» DATA TO PROCESS:

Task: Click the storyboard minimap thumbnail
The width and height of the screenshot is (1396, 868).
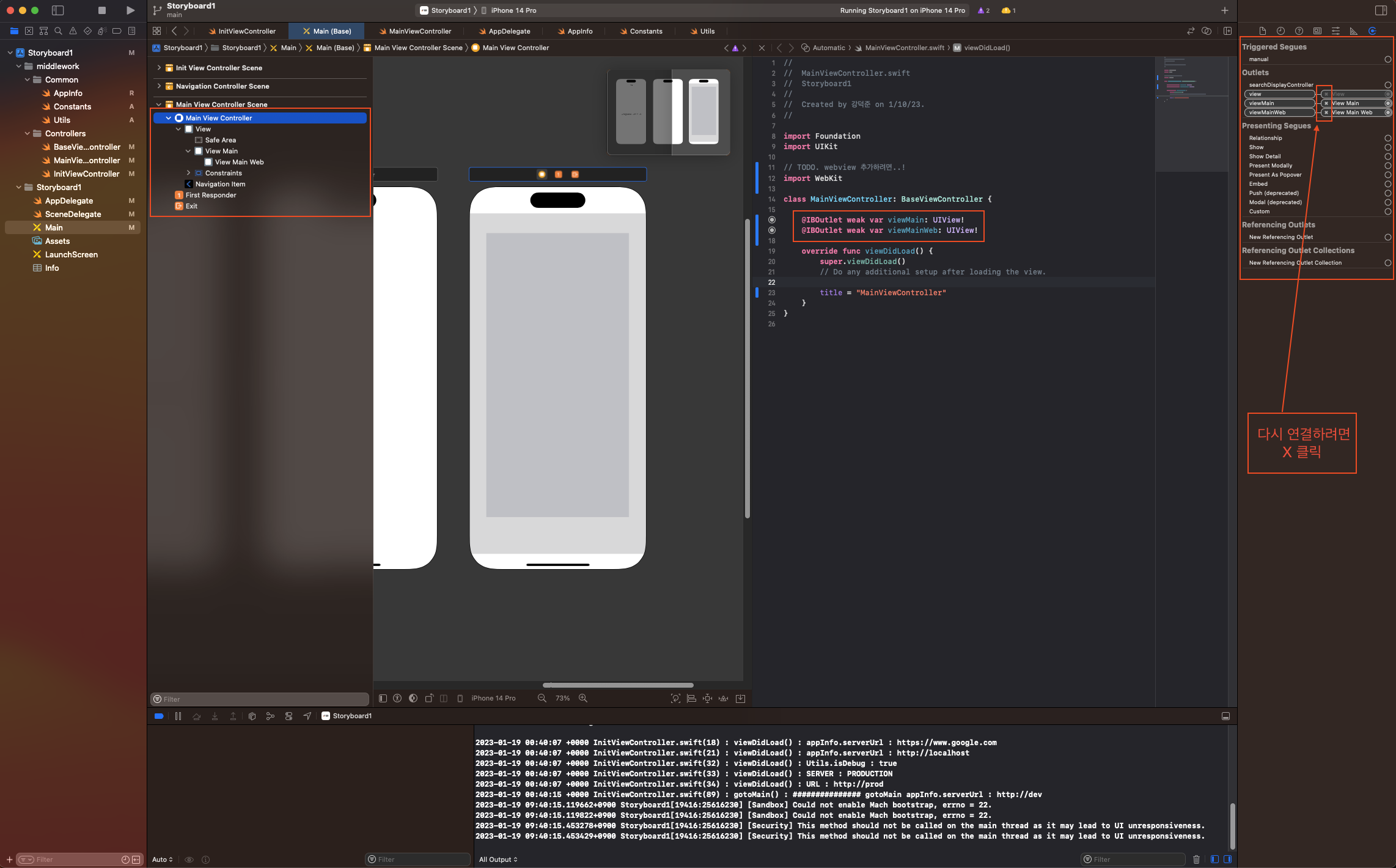Action: click(x=668, y=112)
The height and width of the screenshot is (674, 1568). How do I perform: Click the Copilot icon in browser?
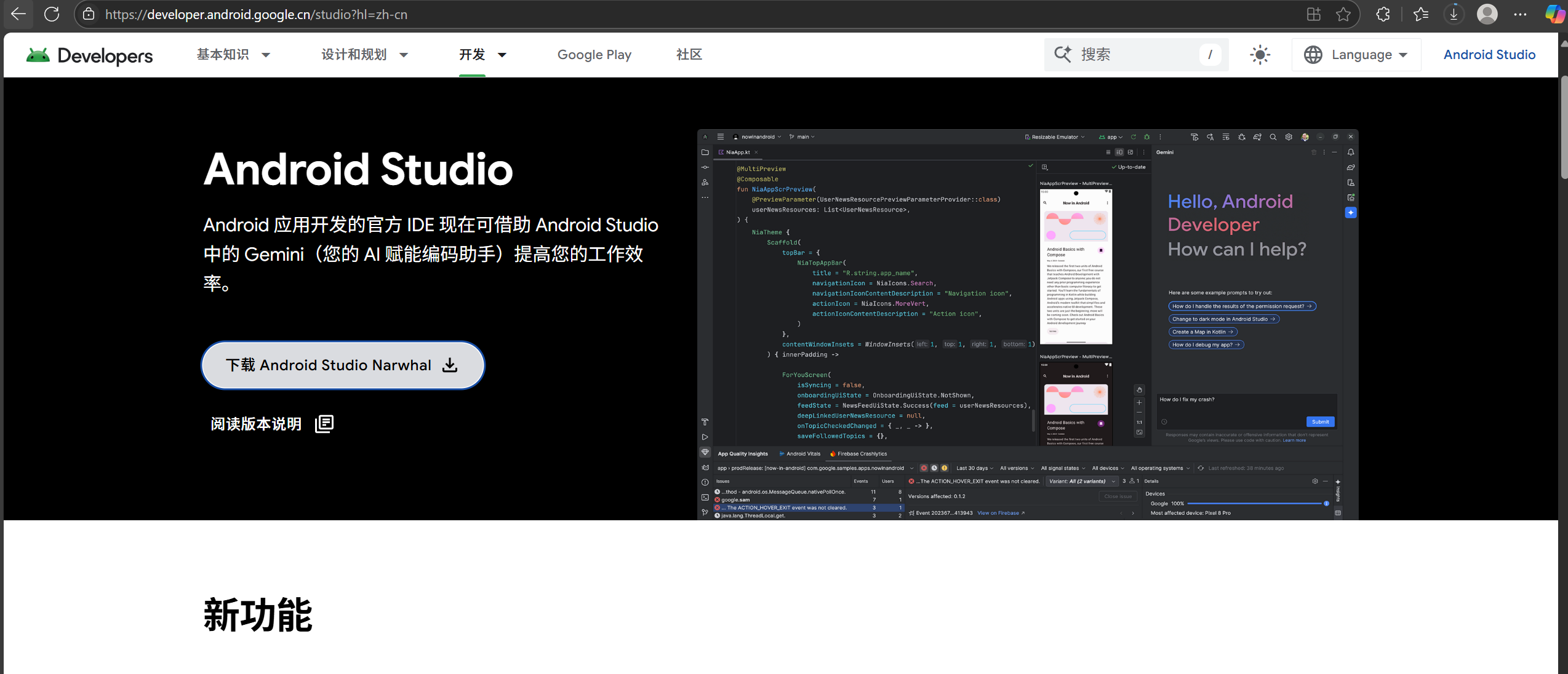(1555, 14)
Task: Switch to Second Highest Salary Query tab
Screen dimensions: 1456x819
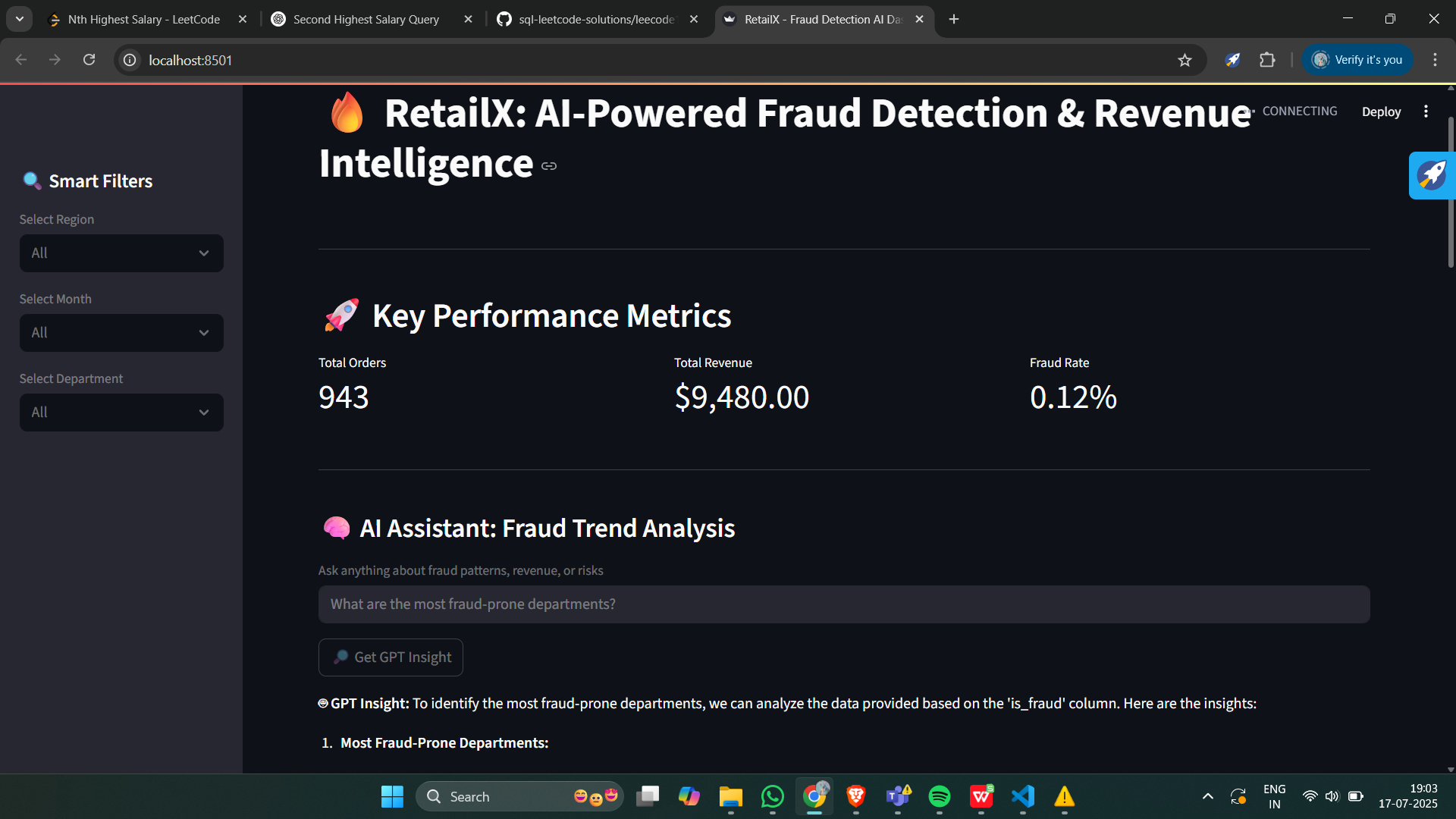Action: 366,20
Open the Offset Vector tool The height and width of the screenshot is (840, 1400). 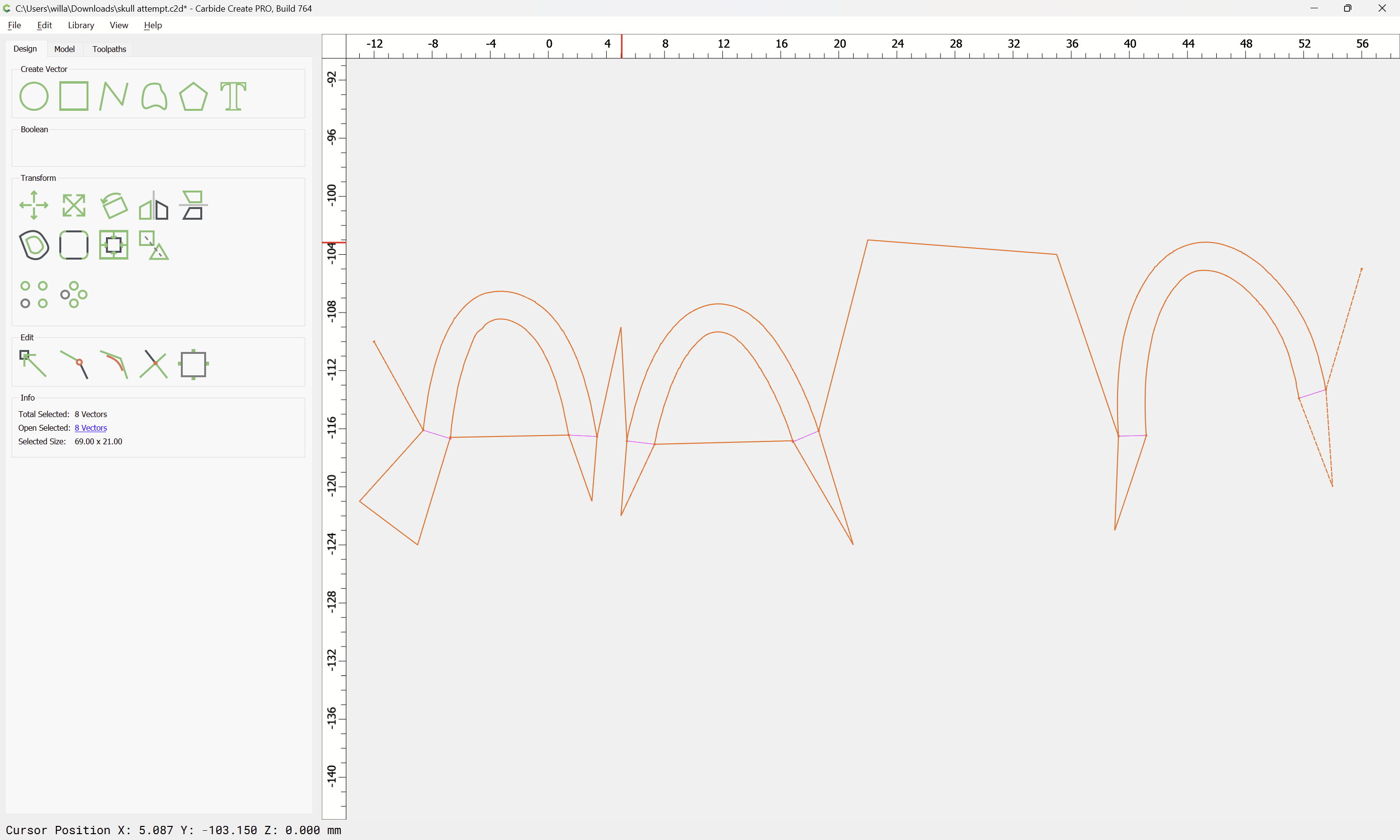coord(34,245)
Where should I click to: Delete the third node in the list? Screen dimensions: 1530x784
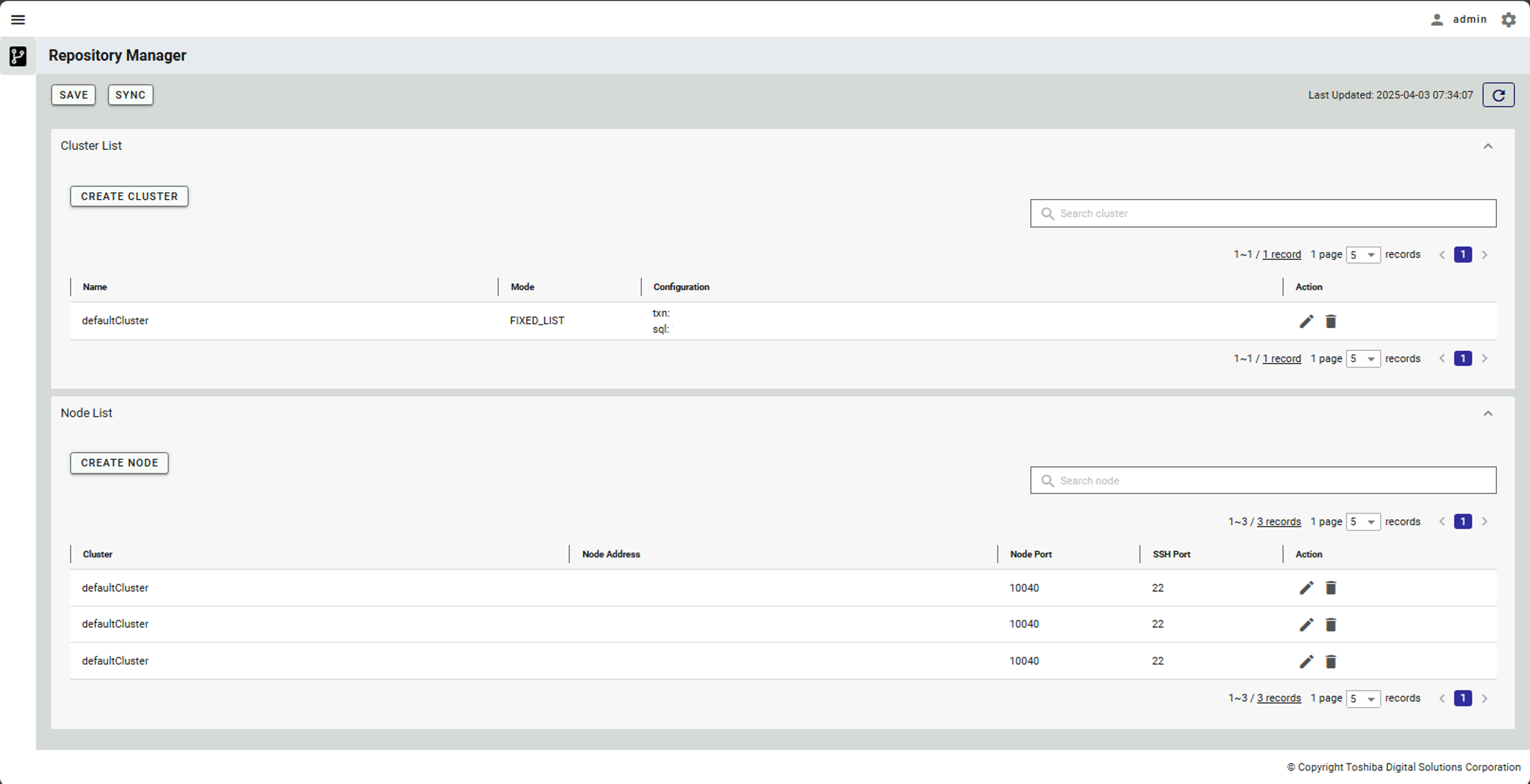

» YOUR ASSIGNMENT:
Reproduce each line of the material that mentions "Task".

» RESULT OF THE EXERCISE:
Task: Click the storyboard minimap thumbnail
Task: Switch to Second Highest Salary Query tab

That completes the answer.